The lines to transcribe begin with the one containing "is (1085, 927)." and end with the last line below; reproduce them exactly, without the pictures.

-=-=-=-=-

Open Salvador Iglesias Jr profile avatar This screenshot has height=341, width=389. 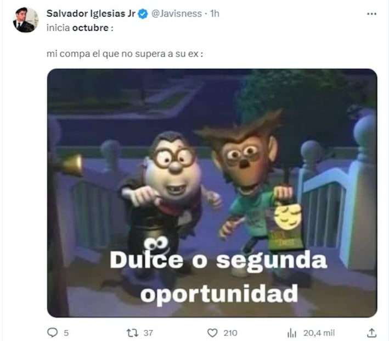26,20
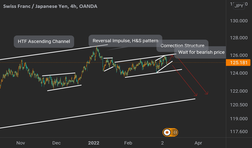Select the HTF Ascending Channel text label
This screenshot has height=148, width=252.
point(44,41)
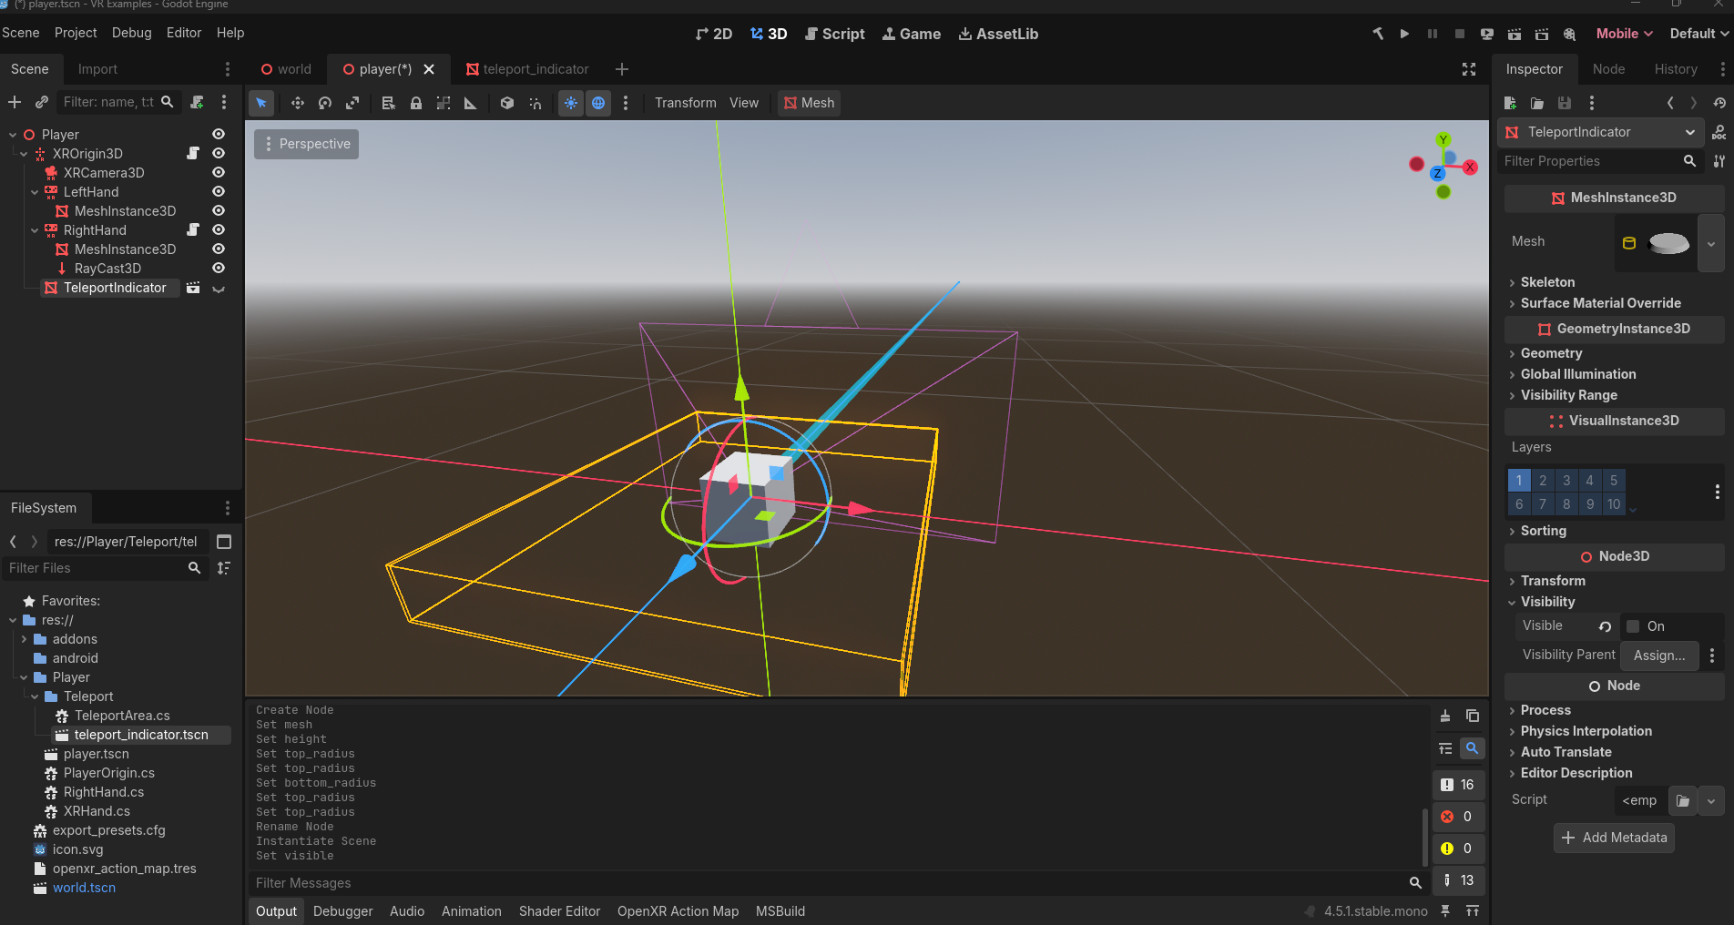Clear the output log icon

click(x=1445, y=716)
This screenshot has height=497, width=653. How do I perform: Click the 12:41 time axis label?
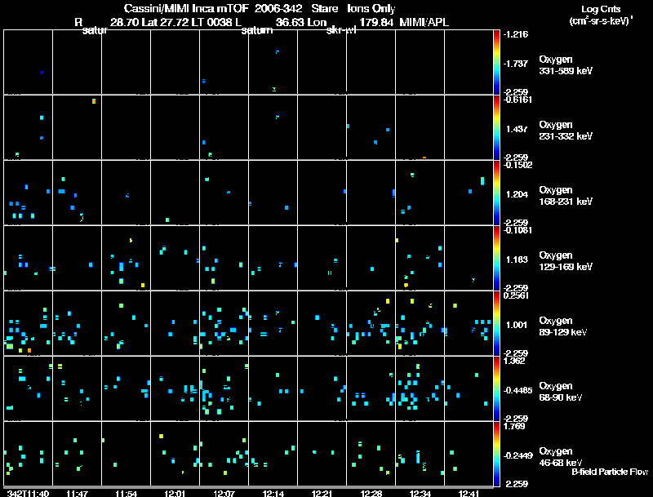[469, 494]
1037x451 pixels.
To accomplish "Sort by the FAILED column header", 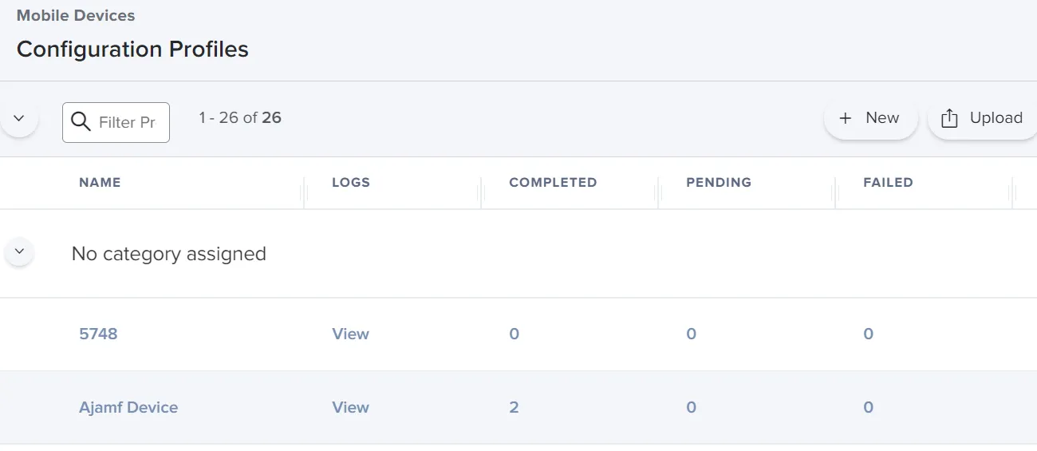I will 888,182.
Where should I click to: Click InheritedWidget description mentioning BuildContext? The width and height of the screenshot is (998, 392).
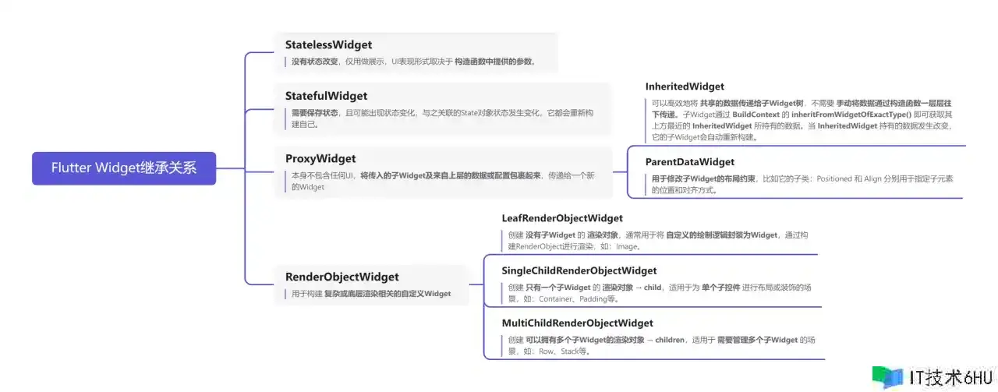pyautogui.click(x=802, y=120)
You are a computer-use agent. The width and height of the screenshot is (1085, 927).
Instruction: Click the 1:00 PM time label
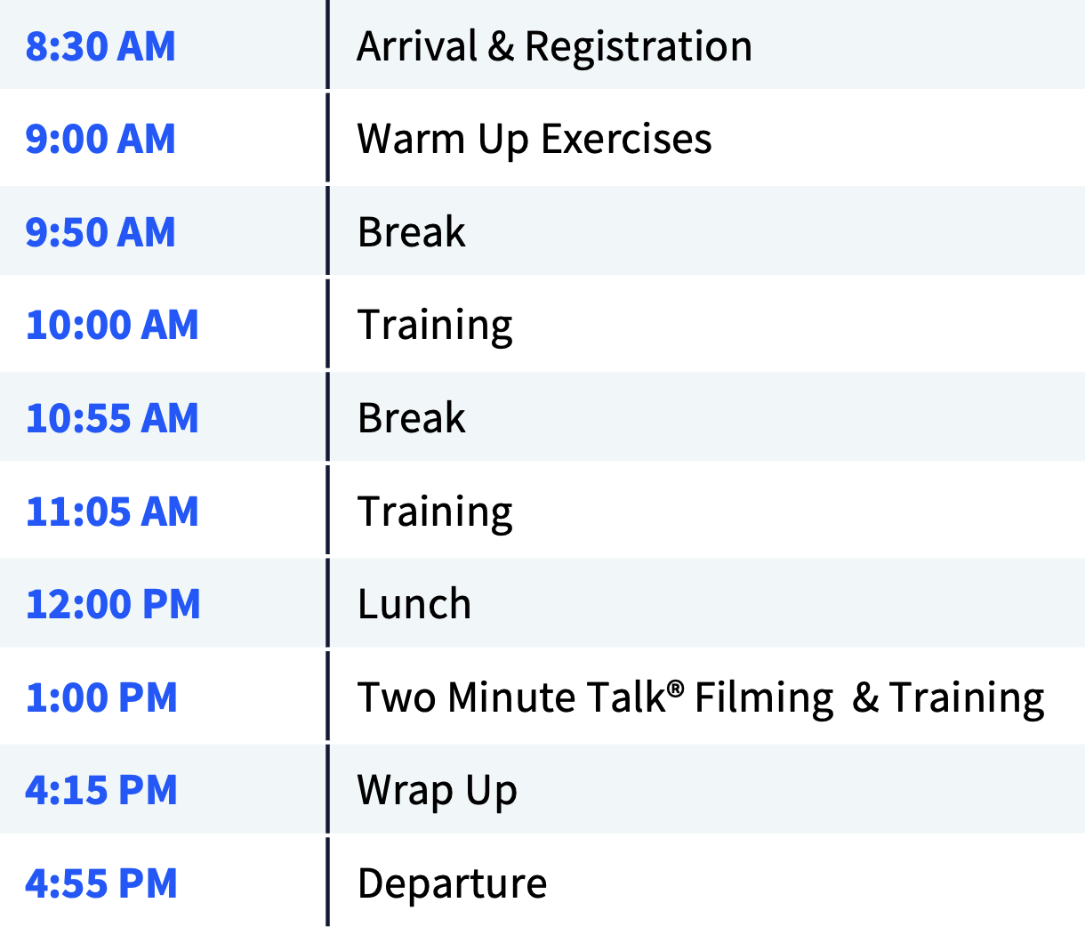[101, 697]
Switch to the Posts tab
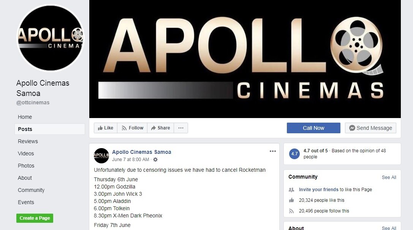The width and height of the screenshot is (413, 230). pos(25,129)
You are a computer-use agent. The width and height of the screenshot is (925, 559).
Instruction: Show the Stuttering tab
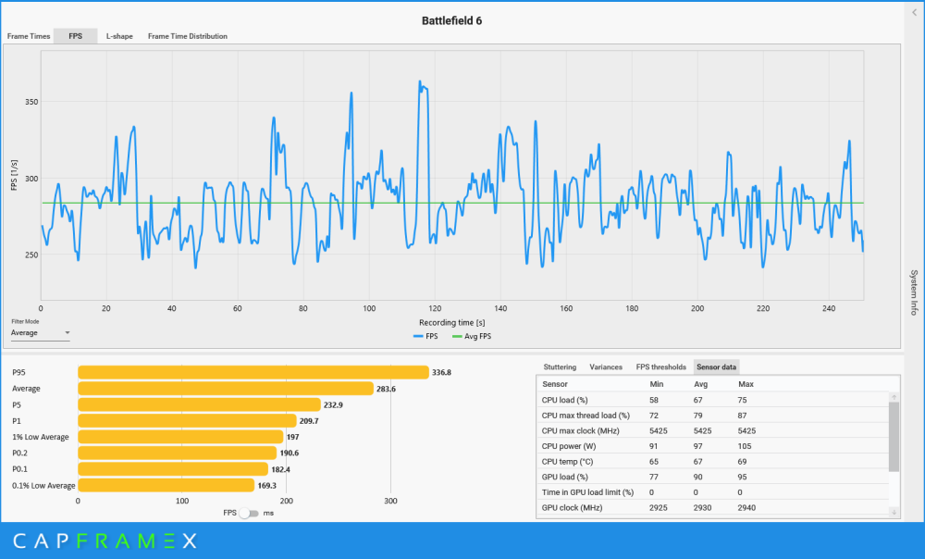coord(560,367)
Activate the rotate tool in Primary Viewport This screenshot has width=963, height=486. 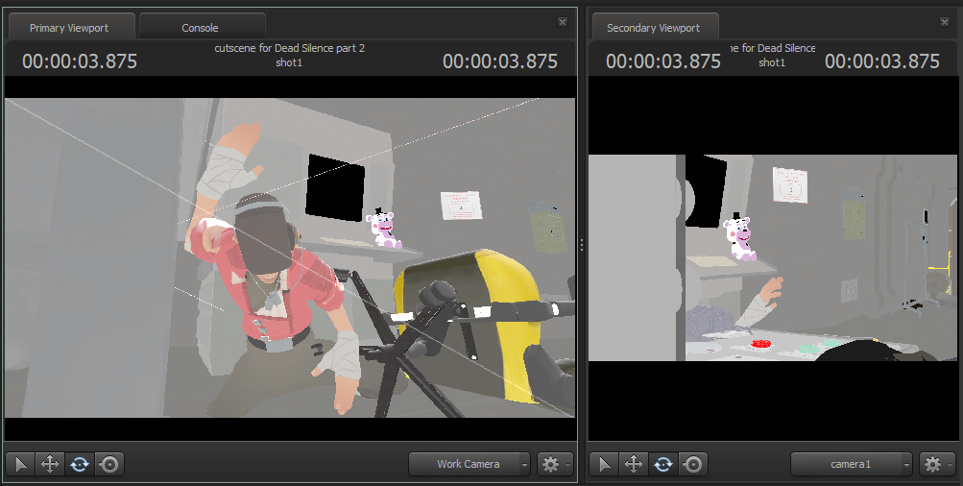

-=-=-=-=-

# [Answer box]
You are a computer-use agent. The width and height of the screenshot is (1085, 927).
Instruction: Click the 1:00 PM time label
[101, 697]
Switch to the Posts tab
The width and height of the screenshot is (413, 230). pos(25,129)
You are a computer-use agent. The width and height of the screenshot is (925, 559).
Instruction: Show the Stuttering tab
coord(560,367)
Activate the rotate tool in Primary Viewport This screenshot has width=963, height=486. 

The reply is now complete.